Les injonctions contradictoires (style : « Sois spontané ! ») sont les signes visibles qui accompagnent les Nuits Debout, à la fois à l’extérieur et à l’intérieur.

Comment s’émanciper d’un discours des médias mainstream qui, dans un réflexe « entrainant la mort sans volonté de la donner », associe le mot « violence » aux Nuits Debouts dès qu’il en a une petite occasion, et qui évidemment ne peut pas scier la branche sur laquelle il est assis : ces médias ont failli a leur rôle de courroie d’idées entre peuple et pouvoir. Eux-même réduits à des enjeux actionnariaux ou à des luttes d’influence de milliardaires eux-même bien en mal d’agir sur la richesse réelle des employés de leur groupes quand la préoccupation est celle de boucler un trimestre « Q2 » d’apparence comptable présentable au sens du futur dividende.

Emanciper une communication des Nuits Debout vers l’extérieur est donc quasi impossible, et la prise à partie d’un représentant clivant du mainstream, fier académicien, n’est qu’un épiphénomène de ce grippage.

La seule façon d’avancer, c’est d’abord de continuer ce miracle que 2.000 à 10.000 personnes se réunissent sur une parole ouverte. Et c’est de multiplier cette parole ouverte par une extension géographique du mouvement, dans d’autres villes d’abord.

L’autre injonction contradictoire, c’est celle de l’intérieur : comment survivre à l’émiettement des discussions particulières et comment ne pas chercher une organisation, donc des « élus », qui recentre les forces et limitent l’effet centrifuge de la multiplication des paroles libérées ? Comment passer des affects aux personnes ? On retrouve là les leçons politiques du communisme théorique, et du communisme réel : et avec une envie d’ouverture du cerveau aux vents du large, je pourrais être de ceux qui craignent d’y retrouver des leçons de stalinisme, notamment dans le leadership du Monde Diplo (Halimi, et d’autres), mais je crois plutôt que nous sommes dans des fluctuations : c’est ce que la physique (la même physique qui explique les solitons) dit à l’approche des crises de fond : les fluctuations sont majeures. Ainsi dans le domaine énergétique, je m’échinais à Nuit Debout en débattant à un stand écologie à faire comprendre que les tendances simples ne sont pas de mise, par exemple le prix du pétrole ne va pas monter tranquillement au fur et à mesure de son épuisement. On le constate, et dans les grandes largeurs (x4 puis divisé par 5, etc.). Et ces fluctuations ne causent pas elles-mêmes de crises gigantesque chez les consommateurs, car elles en causent chez les producteurs, avec les effets ravageurs que l’on sait au Moyen Orient : de plus en plus de degrés de libertés sont couplés, c’est aussi en accord avec les « fluctuations critiques ». (Et la loi de l’offre et de la demande ? Uh ? de l’offre de violence ou de la demande de violence plutôt non ? voila un marché dominé surtout par des arrière-pensées sur le statut des acteurs).

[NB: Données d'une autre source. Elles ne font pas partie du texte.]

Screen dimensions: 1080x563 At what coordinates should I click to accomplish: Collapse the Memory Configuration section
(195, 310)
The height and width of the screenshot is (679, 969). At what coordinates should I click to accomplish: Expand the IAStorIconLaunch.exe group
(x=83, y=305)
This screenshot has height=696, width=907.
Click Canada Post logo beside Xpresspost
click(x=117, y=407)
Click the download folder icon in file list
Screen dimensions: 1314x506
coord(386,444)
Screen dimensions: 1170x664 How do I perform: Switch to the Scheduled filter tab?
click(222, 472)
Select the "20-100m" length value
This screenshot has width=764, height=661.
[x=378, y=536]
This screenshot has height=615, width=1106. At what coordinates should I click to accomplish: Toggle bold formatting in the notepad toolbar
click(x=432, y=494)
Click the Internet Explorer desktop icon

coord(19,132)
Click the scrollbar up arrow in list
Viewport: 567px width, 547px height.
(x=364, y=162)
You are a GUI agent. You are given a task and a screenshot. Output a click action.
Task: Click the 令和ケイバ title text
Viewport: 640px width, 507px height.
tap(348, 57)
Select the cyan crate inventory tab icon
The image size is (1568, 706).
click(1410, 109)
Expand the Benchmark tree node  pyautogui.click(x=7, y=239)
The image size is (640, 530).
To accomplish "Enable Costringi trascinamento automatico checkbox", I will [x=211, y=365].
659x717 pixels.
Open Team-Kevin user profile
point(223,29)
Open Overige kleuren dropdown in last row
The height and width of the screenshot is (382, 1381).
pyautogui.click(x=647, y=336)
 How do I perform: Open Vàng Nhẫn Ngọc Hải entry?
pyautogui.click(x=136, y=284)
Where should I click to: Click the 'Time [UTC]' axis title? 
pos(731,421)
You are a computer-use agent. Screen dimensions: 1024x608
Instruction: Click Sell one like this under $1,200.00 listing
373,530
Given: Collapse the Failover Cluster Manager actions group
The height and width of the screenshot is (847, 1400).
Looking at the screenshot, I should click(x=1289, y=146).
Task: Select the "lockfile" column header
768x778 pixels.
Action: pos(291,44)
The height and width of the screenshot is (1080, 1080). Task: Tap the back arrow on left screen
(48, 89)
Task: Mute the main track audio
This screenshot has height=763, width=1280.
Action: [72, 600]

Quelles seront les fluctuations critiques de l’après Nuits Debout, celles du 70 mars au 200 mars ?

La chance actuelle du mouvement, qui pourra lui donner des rebonds, c’est qu’il s’est construit sur l’espiègle Ruffin, c’est qu’il brave l’état d’urgence, c’est qu’il fait fi du panem et circenses de l’euro à venir, voire qu’il sautera par-dessus la présidentielle de 2017 (sauf à tabler sur un effet Piketty qui réconcilierait un grand pan de la France avec le meilleur d’elle-même !).

Ce n’est qu’aux plus grands rebonds que nous pourrons, par la stratégie du choc inversé, passer aux effets de cliquets comme l’explique Naomi Klein : impacter par exemple les havres fiscaux, puis par rebond les ventes d’armes et par rebond encore les politiques étrangères iniques appuyées par la France dans des états faibles ou tyranniques, pour cause de vente d’armes ou d’intérêt géostratégique distordu (mines, …).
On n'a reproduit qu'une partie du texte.